Wednesday, September 26, 2012

An Exeter Vampire, 1799



She comes back, in the rain, at midnight.
Her pale hand, not a branch, taps the glass.
Her thin voice, poor Sarah Tillinghast
whines and whimpers, chimes and summons you
to walk in lightning and will’o wisp
to the hallowed sward of the burial ground,
to press your cheek against her limestone,
to run your fingers on family name,
to let the rain inundate your hair,
wet your nightclothes to clammy chill,
set your teeth chattering, your breath
a tiny fog before you in the larger mist.

You did not see her go before you,
yet you knew she was coming here.
Soon her dead hand will tap your shoulder.
Averting your eyes, you bare your throat
for her needful feeding, your heat, your
heart’s blood erupting in her gullet.
You will smell her decay, feel the worms
as her moldy shroud rubs against you.
Still you will nurse the undead sister,
until her sharp incisors release you
into a sobbing heap of tangled hair,
your heart near stopped, your lungs exploding,
wracked with a chill that crackles the bones.
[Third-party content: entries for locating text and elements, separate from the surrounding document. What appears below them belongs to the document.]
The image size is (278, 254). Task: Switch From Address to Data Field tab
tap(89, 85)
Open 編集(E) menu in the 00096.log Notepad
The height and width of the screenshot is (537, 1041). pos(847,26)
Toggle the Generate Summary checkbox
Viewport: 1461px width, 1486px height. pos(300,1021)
The rain will wash away the bloodstains.
You will hide your no more virginal
throat like a smiling lover’s secret.
Two brothers have already perished —
the night chill, anemia, swift fall
to red and galloping consumption.
Death took them a week apart, a month
beyond Sarah’s first night-time calling.

Honor Tillinghast, the stoic mother,
sits in the log house by the ebbing fire,
heating weak broth and johnny cakes.
One by one she has sewn up your shrouds—
now she assembles yet another.
She knows there is no peace on this earth,
nor any rest in the turning grave.


The storm ends, and birds predict the sun.
Upstairs, in garret and gable dark,
the children stir, weak and tubercular,
coughing and fainting and praying for breath.
The ones that suck by night are stronger
than those they feed on, here where dead things
sing their own epitaphs in moon-dance,
and come back, in the rain, at midnight.
_____
Exeter, Rhode Island’s “vampire” case of 1799 ended with the exhumation and destruction of the corpse of Sarah Tillinghast after four siblings followed her in death by consumption. They burned Sarah’s heart and reburied all the bodies. 
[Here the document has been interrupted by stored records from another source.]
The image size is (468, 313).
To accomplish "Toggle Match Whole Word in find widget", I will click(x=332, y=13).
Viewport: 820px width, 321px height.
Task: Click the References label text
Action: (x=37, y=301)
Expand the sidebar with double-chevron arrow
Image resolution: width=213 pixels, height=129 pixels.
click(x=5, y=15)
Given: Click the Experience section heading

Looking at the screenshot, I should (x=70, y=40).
Wednesday, September 5, 2012

Milkweed Seeds


The air is full of milkweed seeds—
they fly, they light, they fly again—
they cling to leaf, to cat-tail,
dog fur and hedgehog quill.

They burst out of pods like wizened hags,
white hair pluming on witch winds.
Do not be fooled by their innocent pallor:
the sour milk sac that ejected them
is made of gossip, spite and discord.
Pluck this weed once, two take its place,
roots deep in the core of malice.

Cousin to carrion flower and pitcher plants
they fall on sleepers who toss in misery,
engendering boils and bleeding sores.
These are no playful sprites of summer—
they go to make more of their kind—
and if one rides through an open window
it can get with child an unsuspecting virgin,
who, dying, gives birth to a murderer.

Just give them a wind
     that’s upward and outward
and they’re off to the mountains
to worship the goat-head eminence,
pale lord of the unscalable crag,

Evil as white as blasted bone,
his corn-silk hair in dreadlocks,
his fangs a black obsidian
     sharp as scalpels,
his mockery complete
as every dust mote sings his praises.

Do not trust white, winged and ascending to heaven!
Beware, amid the bursting flowers, the sinister pod!